By Barbara Starr and Larry Shaughnessy
WASHINGTON (CNN) - Defense Secretary Leon Panetta was packed up and ready, as he says, to "get the hell out of town." But it looks like he can't step aside just yet from the top job at the Pentagon.
The Senate on Thursday dashed Panetta's hopes of quickly confirming his intended replacement, Chuck Hagel, before the start of a one-week congressional recess.
Proponents failed to muster enough support in a procedural vote to end debate on Hagel's appointment and push the nomination toward a concluding vote.
Democrats are calling Republican opposition a filibuster, while GOP members say they simply want more time to address concerns.
Hagel's confirmation process has been rocky and some Republicans still want answers about his finances. Others are demanding more information from the White House on an unrelated issue – the deadly terror attack last September on the U.S. diplomatic mission in Benghazi, Libya.
Panetta is eager to step aside and return to California following a half-century in public service, much of it at the highest levels of the U.S. government. He's been leading the Pentagon for most of the past two years.
"My office is packed up. Sylvia is packing at home. I'm ready to go," Panetta said at a ceremony on Thursday honoring former Secretary of State Hillary Clinton.
"The second best Valentine's present would be to allow Sylvia and I to get the hell out of town at the end of the day," Panetta joked.
While Panetta still planned to head home for the weekend, he's going to be on the job for a bit longer.
"Secretary Panetta will remain secretary of defense and will maintain all his authorities until a new secretary is sworn in," even if that does not happen until Congress returns from its recess, a senior agency official told CNN.
Panetta will travel to the NATO summit in Brussels next week, but the extent of his duties at his Pentagon office beyond that is not clear.
Panetta on Thursday paid a final visit to the CIA, which he led before moving to the Defense Department.
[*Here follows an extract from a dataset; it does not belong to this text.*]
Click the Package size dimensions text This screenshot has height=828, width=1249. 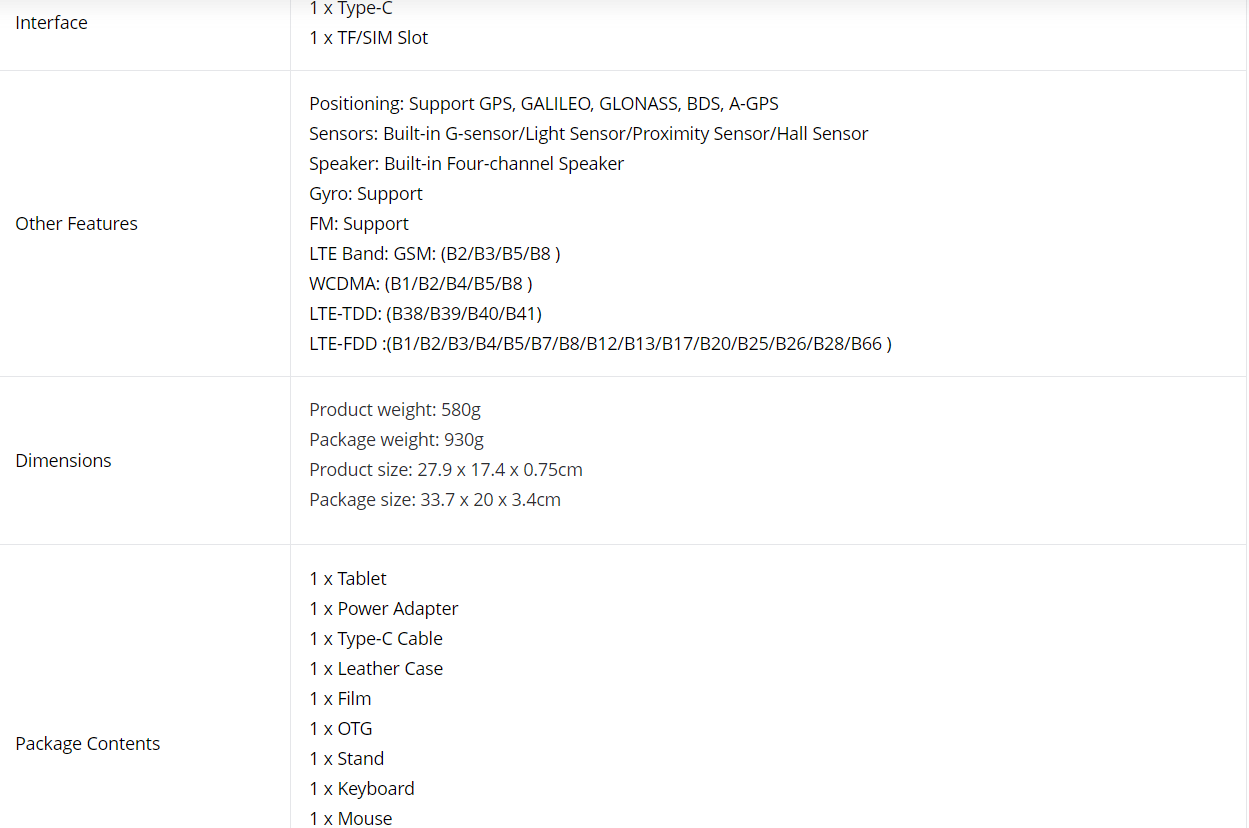coord(435,500)
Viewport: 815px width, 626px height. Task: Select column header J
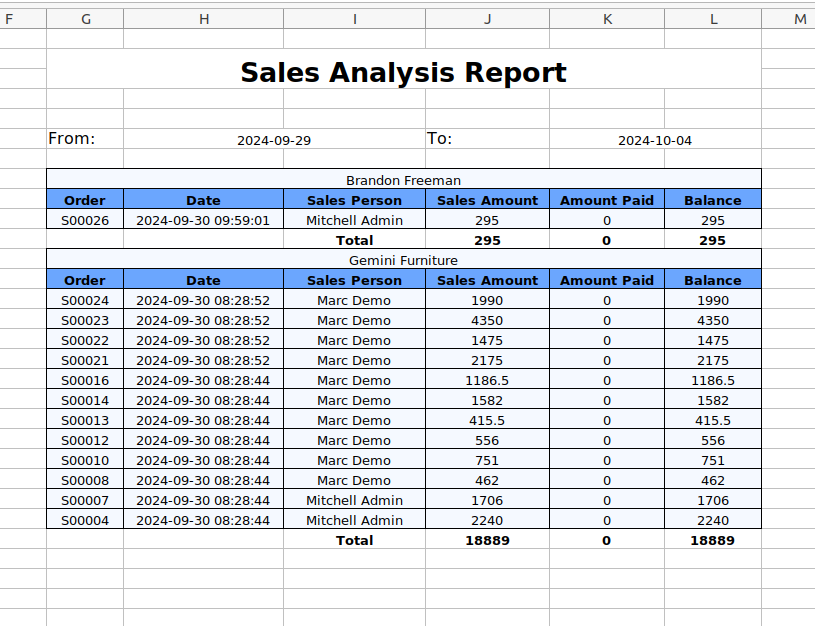tap(487, 19)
He also privately visited Section 60 at Arlington National Cemetery where many of those killed in Iraq and Afghanistan are buried.
Republicans signaled that they are willing to let Hagel's nomination proceed following the recess.
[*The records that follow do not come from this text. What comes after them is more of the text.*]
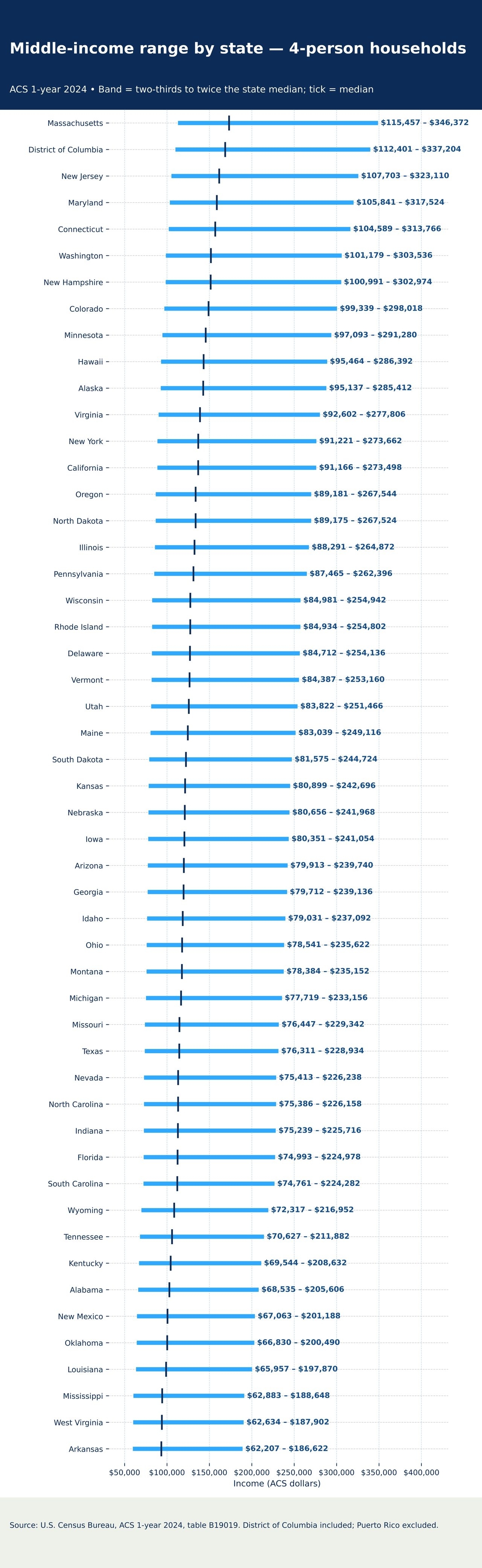The height and width of the screenshot is (1568, 482).
Task: Click the Florida median tick mark
Action: tap(177, 1157)

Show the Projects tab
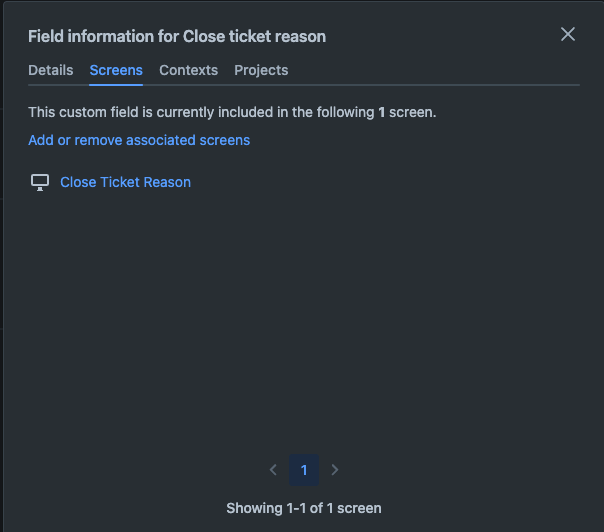(x=261, y=70)

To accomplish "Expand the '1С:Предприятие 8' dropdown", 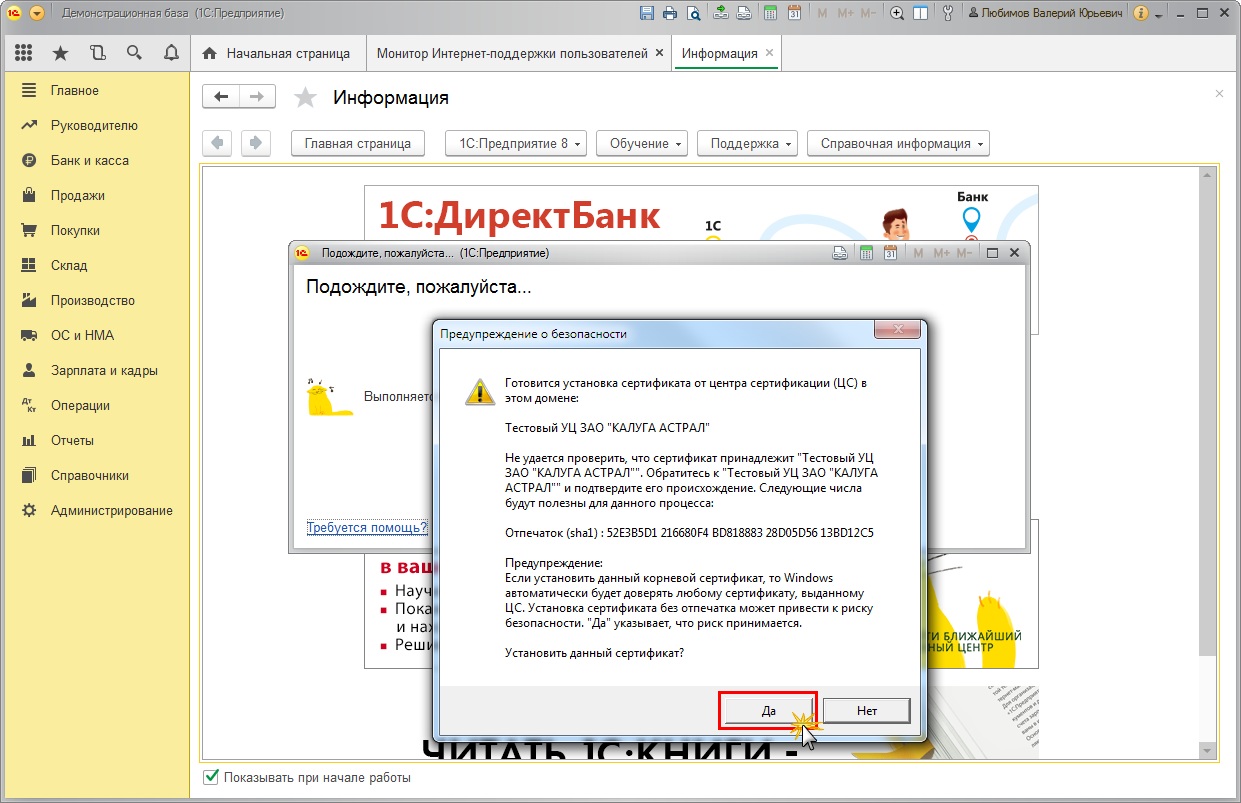I will click(515, 143).
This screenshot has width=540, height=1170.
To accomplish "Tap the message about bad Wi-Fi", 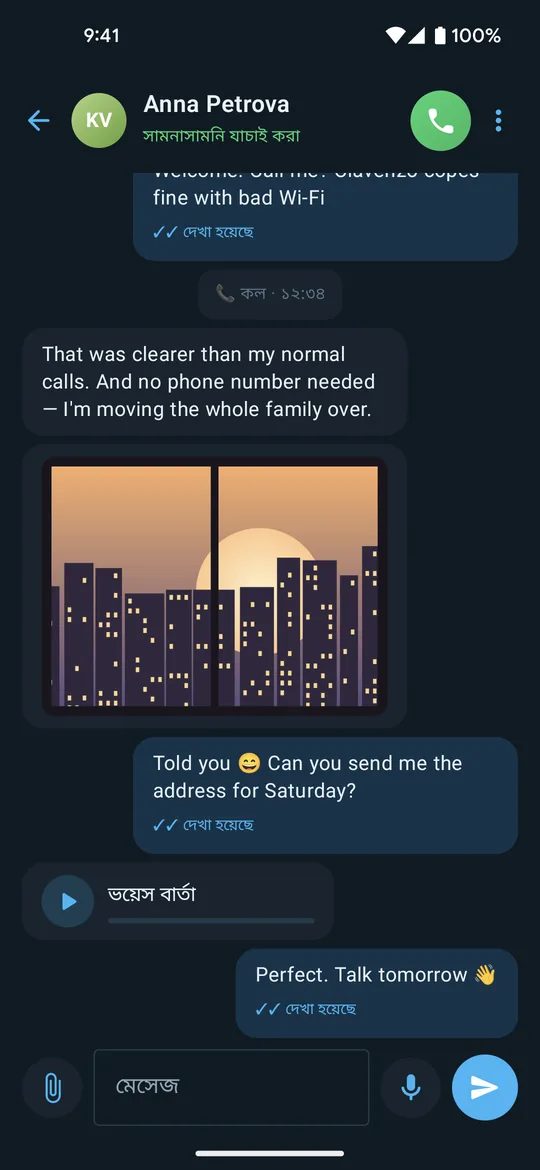I will [325, 216].
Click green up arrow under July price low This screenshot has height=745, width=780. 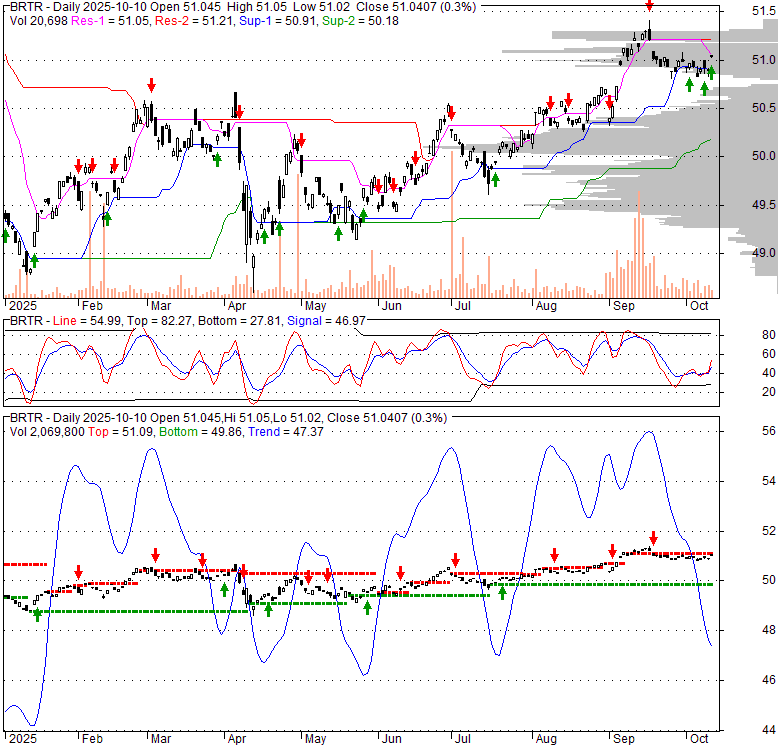[x=494, y=179]
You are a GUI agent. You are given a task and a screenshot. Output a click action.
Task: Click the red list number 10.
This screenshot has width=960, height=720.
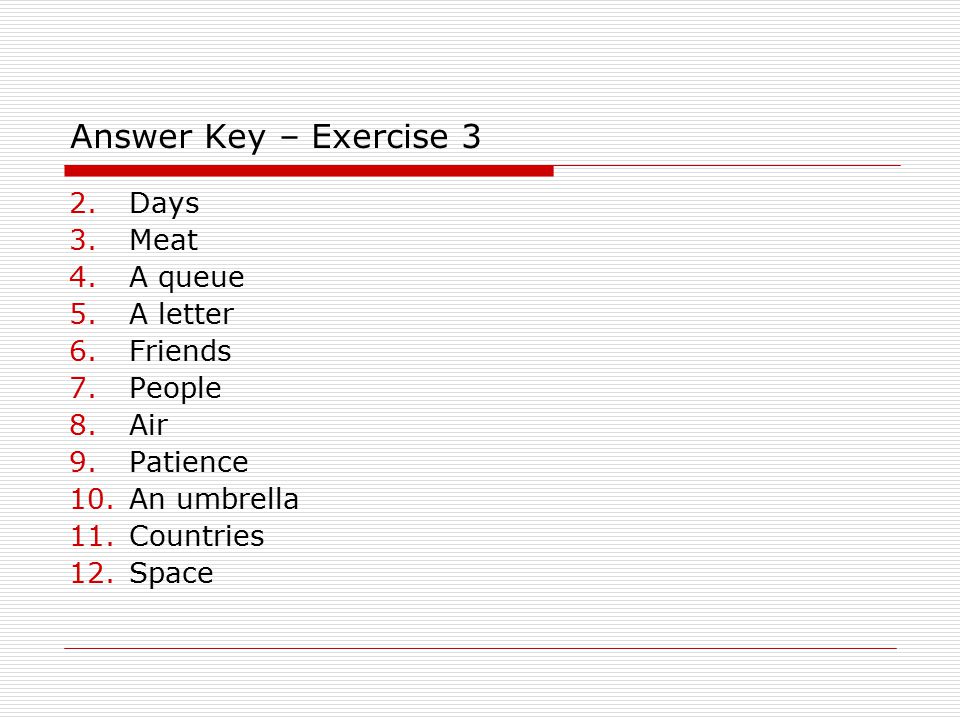click(92, 499)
But if the Hagel fight ultimately becomes protracted, an administration official said it might then have to decide between asking Panetta to stay on longer than planned or having his top deputy, Ashton Carter, run the agency on an acting basis.
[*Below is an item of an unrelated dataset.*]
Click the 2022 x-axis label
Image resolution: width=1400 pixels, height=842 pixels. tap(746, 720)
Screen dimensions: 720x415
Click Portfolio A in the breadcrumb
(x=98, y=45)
Separately, Tom Hagel said his brother has no intention of backing out of the the nomination.
"Knowing him, not only will he not withdraw, but he will be motivated to fight harder," Tom Hagel told CNN.
A source very close to Chuck Hagel who is not part of his confirmation team told CNN that he would never withdraw on his own.
"The only way he will withdraw is if President Obama asks him to," the source said.
Hagel, a former Republican senator from Nebraska, now feels the nomination fight "has become so personal, that it makes him stand even firmer," the source said.